One of the ways strategic communicators create value is mastering the tension between consistency and innovation. 

When you’re consistent, your stakeholders know who you are and what to expect from you, day in and day out. We disappoint people when we don’t do what they’re expecting. So consistency is important to keeping people happy. But your future state depends on innovation to meet the expectations of people before they even know they have them. 

Consistency is meeting expectations in the present. Innovation is meeting expectations in the future. Innovations tend to break consistent patterns.

What do consistency and innovation mean for a strategic communicator facing a crisis? 

Well, what does your leadership team expect from you? They expect us to show up as a steady hand who can take on the most difficult challenges. Every time, we deliver a really thoughtful, smart, well-reasoned, multi-variant, multi-stakeholder perspective. That’s consistency.

But with so many dynamic changes around us moving so quickly, we also have to be innovative. We also have to find new ways of communicating to break through new challenges like social media tsunamis and an ever shortening news cycle. New ways of communicating can break consistency. This time, we show up to a crisis differently than before.

Innovating to Be Consistent

Some of our tactics are consistent from crisis to crisis, like apologizing and getting back to business. In an ever-changing landscape, we have to be innovative in the ways we tell our story and the channels we use.

When it comes to risk, we need to be innovative while consistently assessing and mitigating it. Can we bring an innovative approach to thinking about risk well in advance of even needing to be consistent?
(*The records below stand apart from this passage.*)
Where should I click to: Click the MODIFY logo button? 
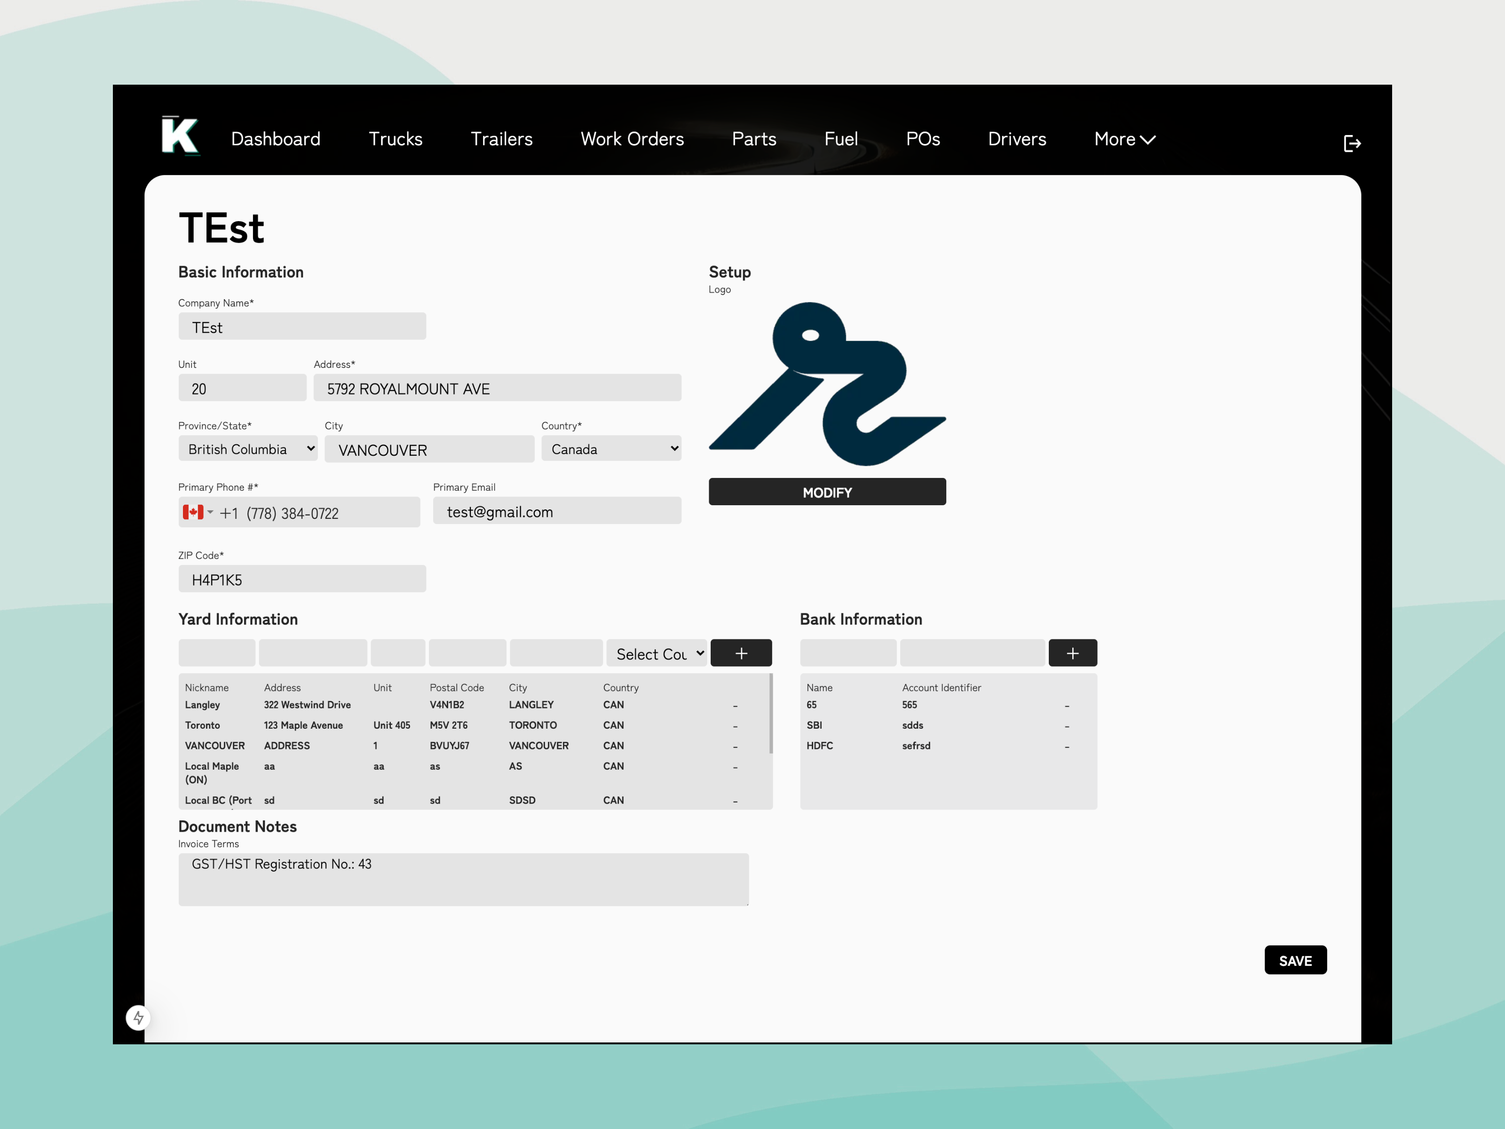click(827, 492)
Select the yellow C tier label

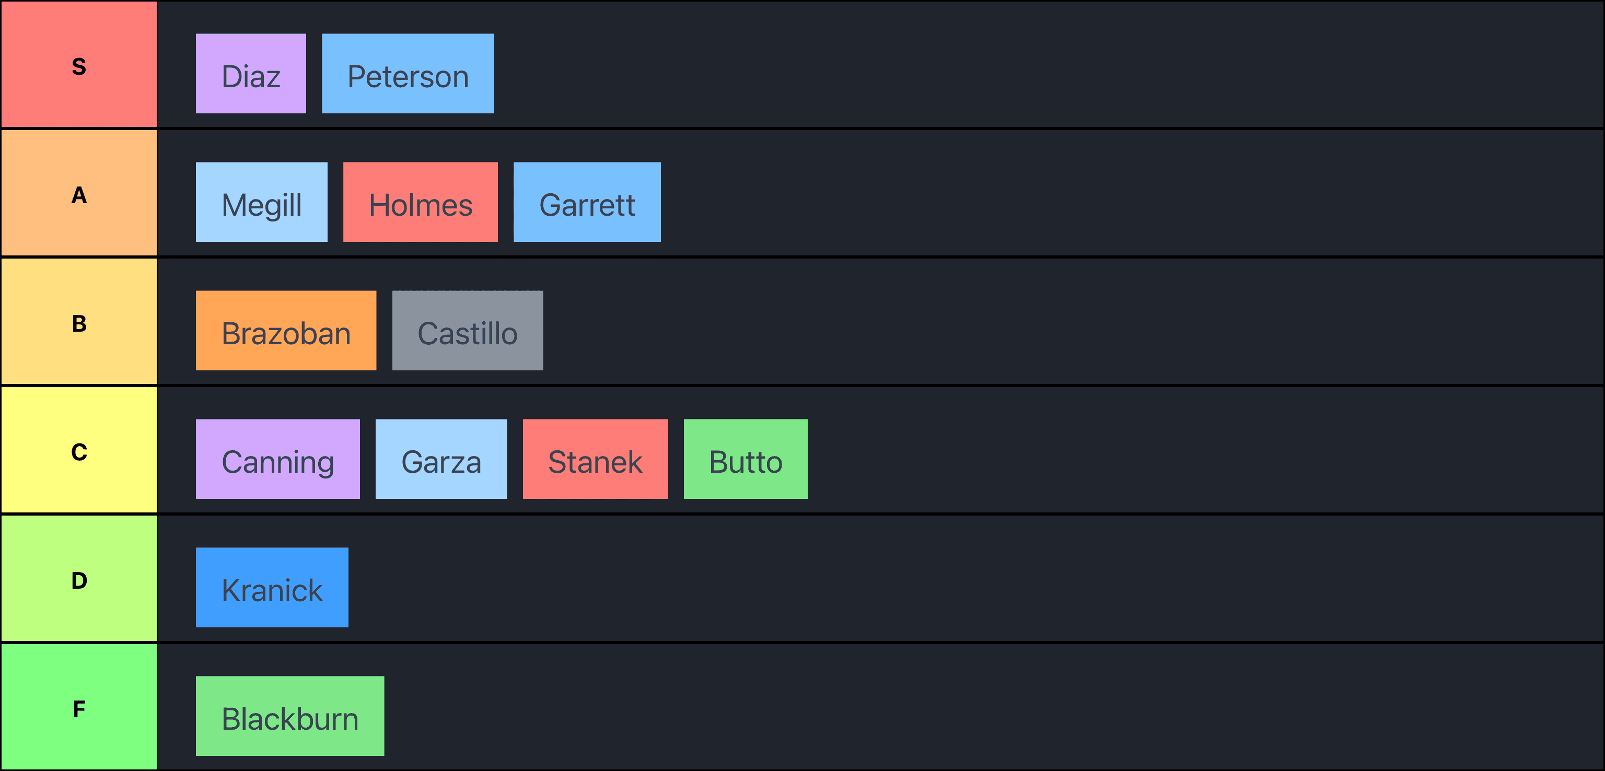click(x=79, y=450)
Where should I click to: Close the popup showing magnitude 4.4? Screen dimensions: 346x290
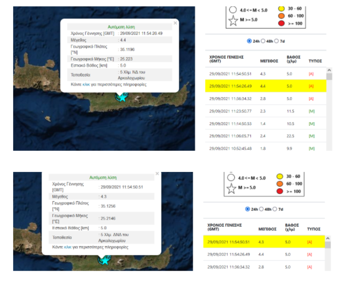tap(174, 22)
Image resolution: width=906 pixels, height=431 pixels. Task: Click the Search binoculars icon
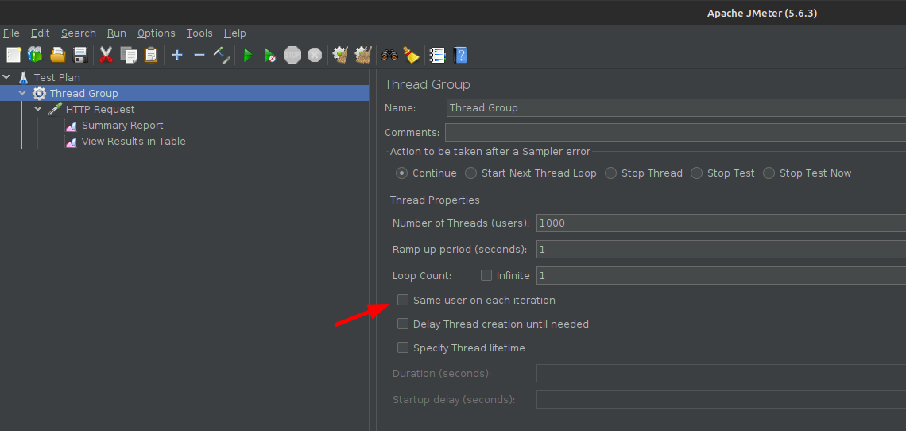coord(389,55)
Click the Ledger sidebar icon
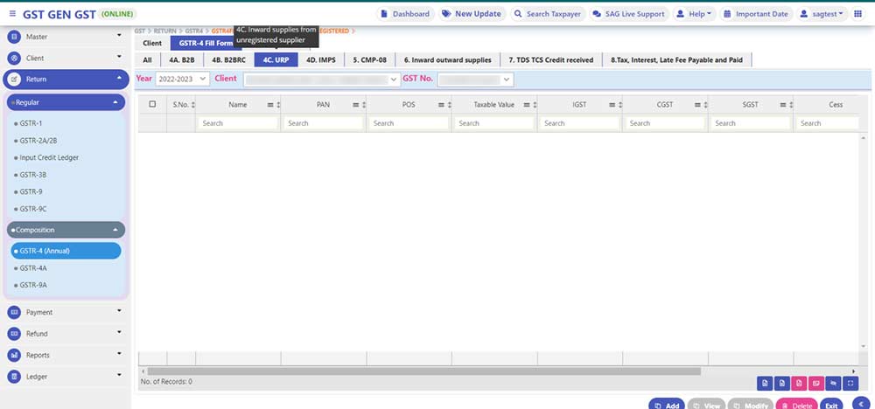 tap(15, 377)
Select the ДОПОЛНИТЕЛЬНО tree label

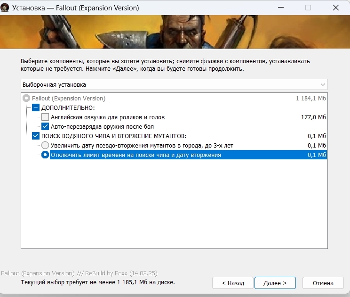pyautogui.click(x=68, y=108)
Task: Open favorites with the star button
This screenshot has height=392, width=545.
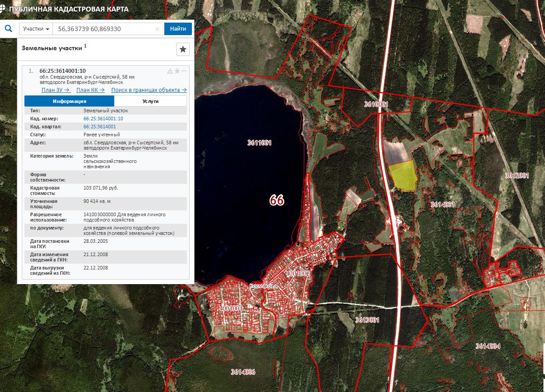Action: click(183, 49)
Can we think about an innovative way of bringing new spokespeople to the fore?

Consistency and Innovation Create Value

So, as strategic communicators, we sit in a circle of consistency and innovation and consistency and innovation. We really need to constantly hold that tension between both of those things. Be a consistent, confident counselor who takes on difficult issues and offers sage advice. And be the innovator new ways to communicate your story or mitigate the risks that impact your organization.